BEGIN Text shown

Recently we’ve been receiving (by coincidence) some escalations to troubleshoot the same issue.  It’s about .Net apps returning the following exception:

 

SocketException::.ctor() 10061:No connection could be made because the target machine actively refused it

 

The cases I’ve been working with show different stack traces but the main point here is that exception is originally occurring when the application is trying to make use of a TCP socket to establish a connection with a remote machine.  For all the cases escalated to us so far, the problem has ended up being simply what the error message states, i.e the remote machine, or something in between, refuses the connection attempt.  This post is just to show how we’ve been able to troubleshoot these problems and isolate them to network related issues.

Let’s go through two different scenarios and see step by step how to troubleshoot them.  In the first scenario we have an IIS server (which we will call from now on WEB1 – IP:10.0.0.1) hosting a .Net application which is intermittently failing to make a web services call to another IIS server (let’s call it WEB2) located in a remote environment.  The problem has already been isolated to the point when the .Net app in the WEB1 makes a call to a web service hosted in the server WEB2.

The two last frames on the stack for this first scenario would be the following ones:

 

System.Net.Sockets.TcpClient.Connect(String hostname, Int32 port)

System.Web.Services.Protocols.WebClientProtocol.GetWebResponse(WebRequest request)

 

The first step, as always, is understand the infrastructure involved in the communication between WEB1 and WEB2.  Making it short, WEB2 is the virtual name used to mask a round robin DNS rotation between 10 other web servers and between the WEB1 and WEB2 there are at least 2 firewalls, one at the WEB1 location and another one at the WEB2 location (classic environment where the WEB servers are located in the DMZ provided by both firewalls on their respective locations).

Next step is to generate a network trace from the server WEB1 (it would be also nice if we could generate a trace simultaneously from the WEB2, however first in this scenario we don’t have access to the WEB2 and even if so we would need to take a trace from all the 10 web servers because we don’t know at this point to which the WEB1 is trying to establish a connection when the problem happens.  So we went ahead, installed the Microsoft Network Monitor tool in the WEB1 started collecting the network trace and waited until the problem happens.  In the mean time while the problem did not happen, we just got informed about the other 10 IP addresses of the 10 web servers hereby called simply by WEB2.

END Text shown

Given request 1: In the listing, rewrite the lines from the one containing "The image size" through the end, inclusive, swapping "Viewport" for "Window" and keeping everything else the same. Omit the pictures.

BEGIN Extracted information

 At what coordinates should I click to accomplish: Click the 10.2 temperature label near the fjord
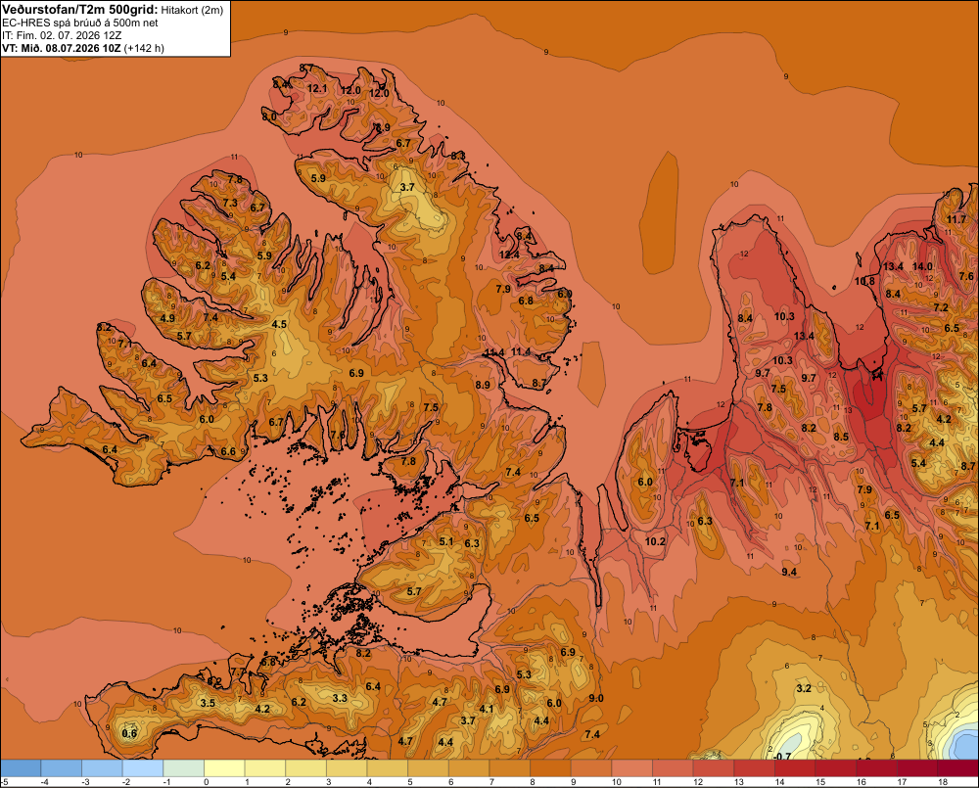655,541
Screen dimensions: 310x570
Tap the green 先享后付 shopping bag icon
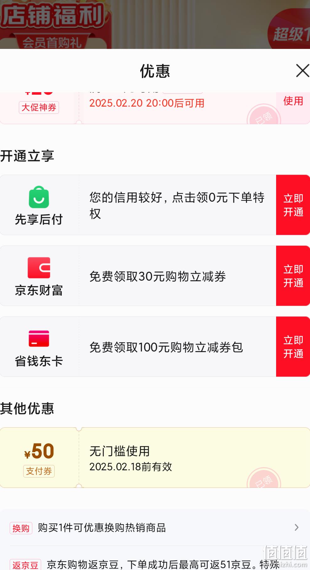click(39, 197)
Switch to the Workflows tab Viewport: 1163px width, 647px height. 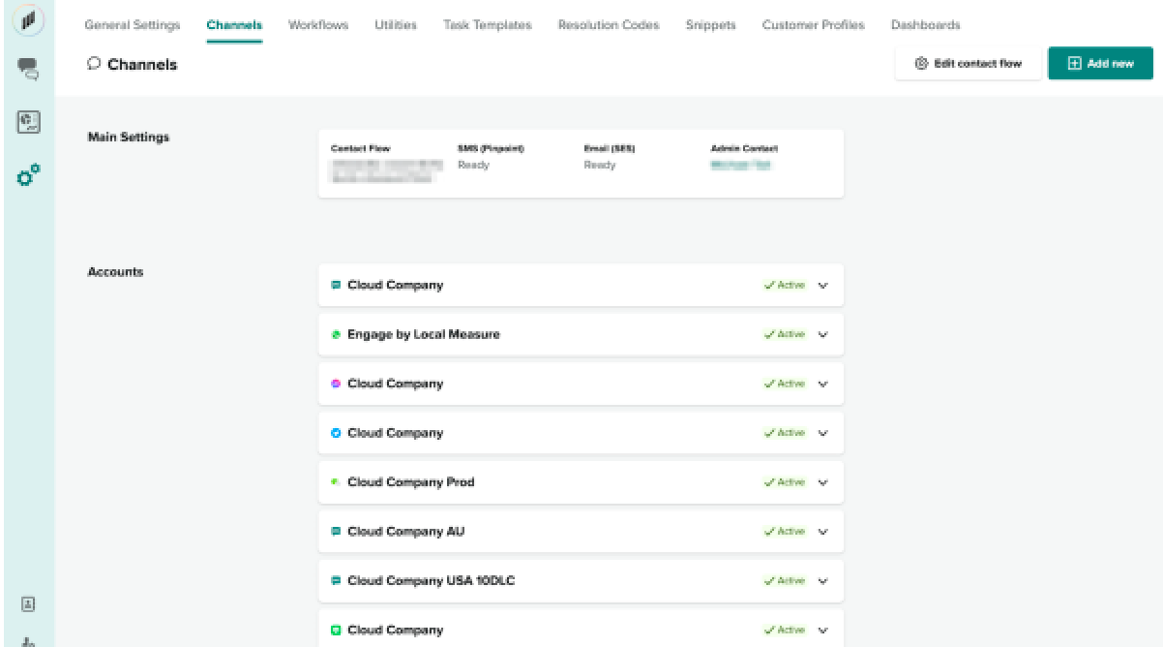point(317,25)
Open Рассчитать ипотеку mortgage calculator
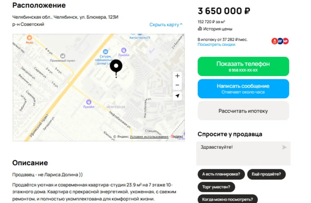The width and height of the screenshot is (311, 203). pyautogui.click(x=243, y=111)
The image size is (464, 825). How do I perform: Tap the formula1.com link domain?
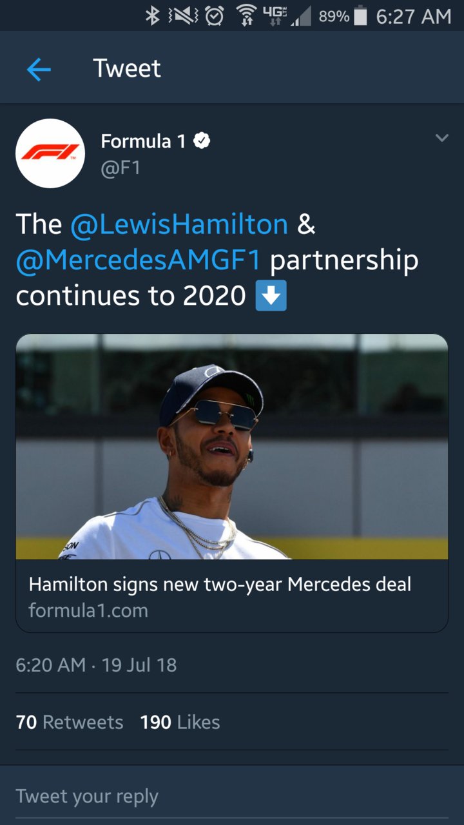(88, 610)
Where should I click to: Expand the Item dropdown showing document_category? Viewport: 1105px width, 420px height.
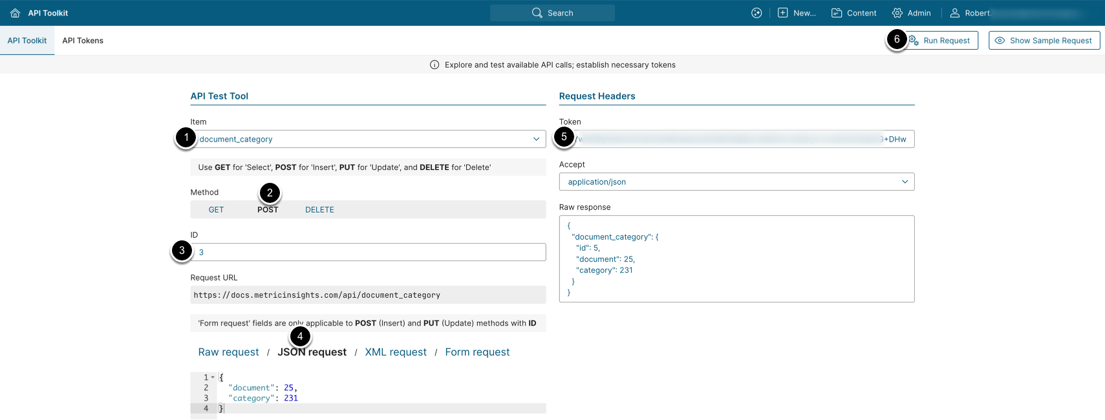tap(536, 139)
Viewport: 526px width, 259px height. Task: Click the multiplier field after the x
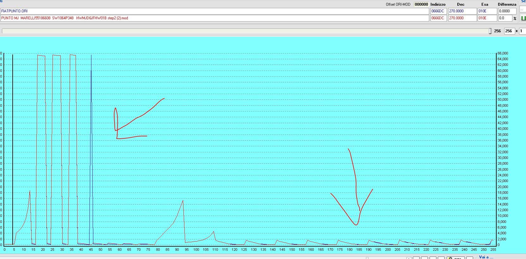coord(523,31)
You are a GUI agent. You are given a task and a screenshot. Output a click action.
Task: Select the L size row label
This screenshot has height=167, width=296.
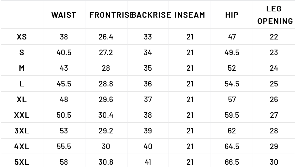point(22,84)
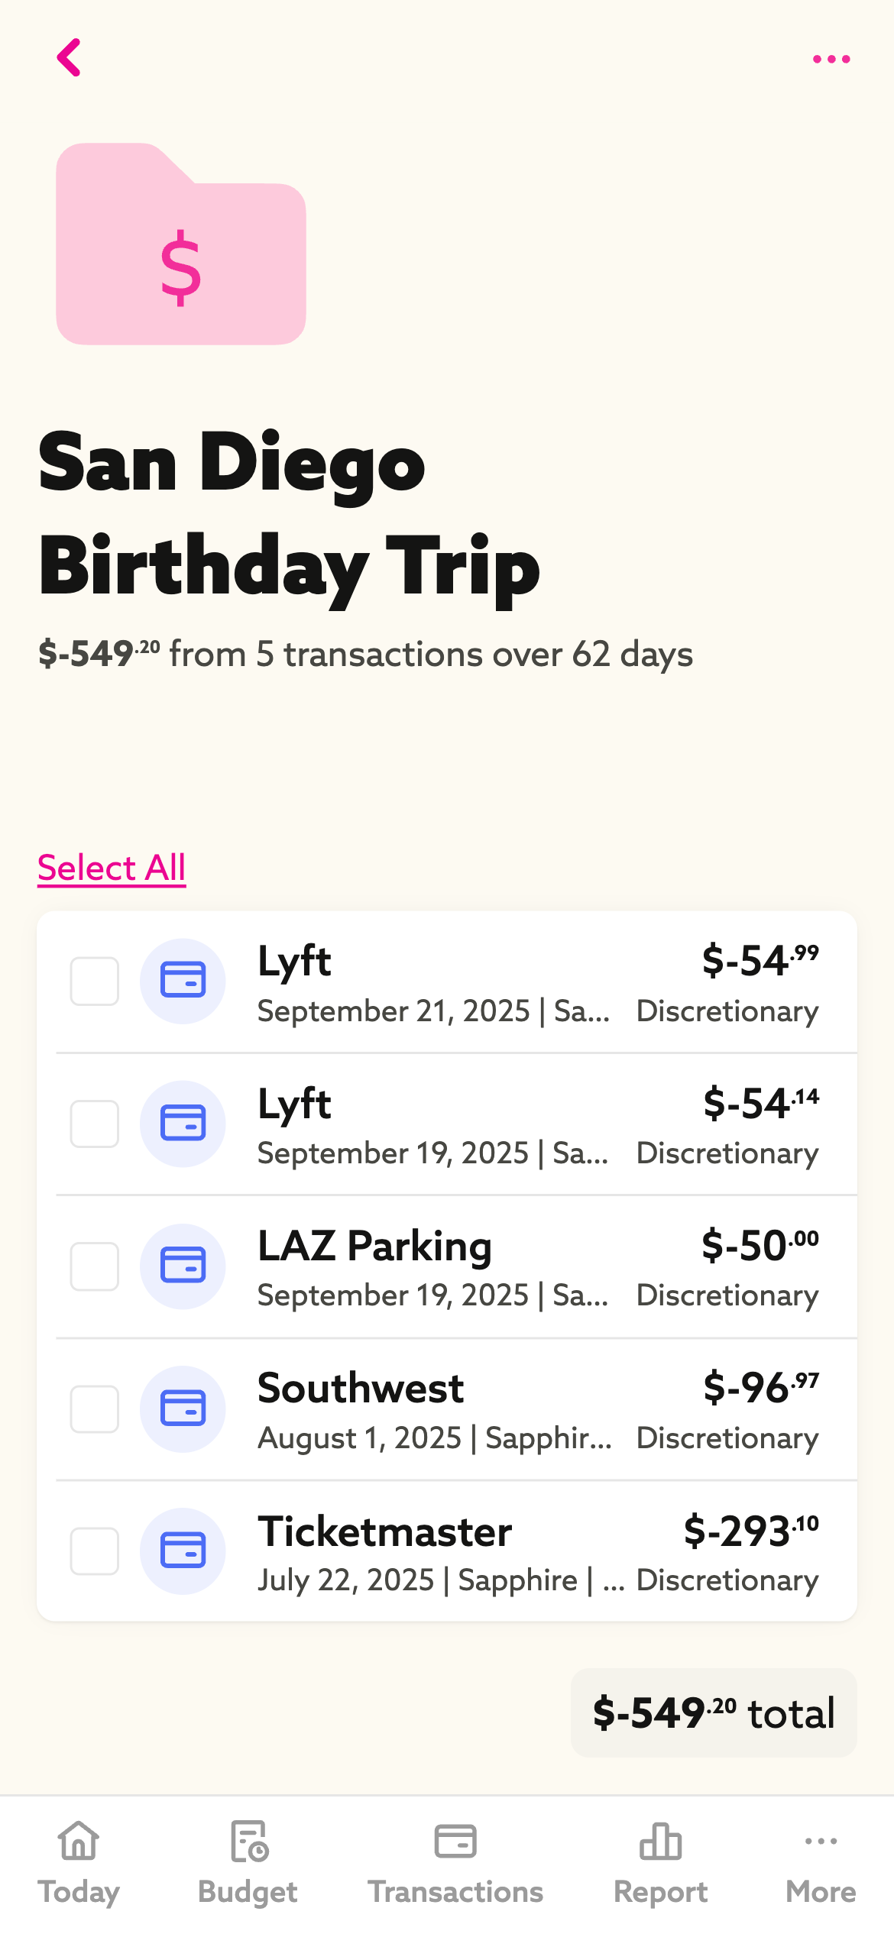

END Extracted information

Given request 2: According to the SocketException post, how many web servers does the name WEB2 rotate among through round robin DNS?

Exercise output 1:
The image size is (464, 825). How do I perform: Tap the formula1.com link domain?
(88, 610)
Where should I click to: Expand the Item dropdown showing document_category? Window: 1105px width, 420px height.
tap(536, 139)
Window: 526px width, 259px height. Task: Click the multiplier field after the x
coord(523,31)
You are a GUI agent. You are given a task and a screenshot. Output a click action.
Task: Select the L size row label
This screenshot has height=167, width=296.
point(22,84)

Exercise output 2: 10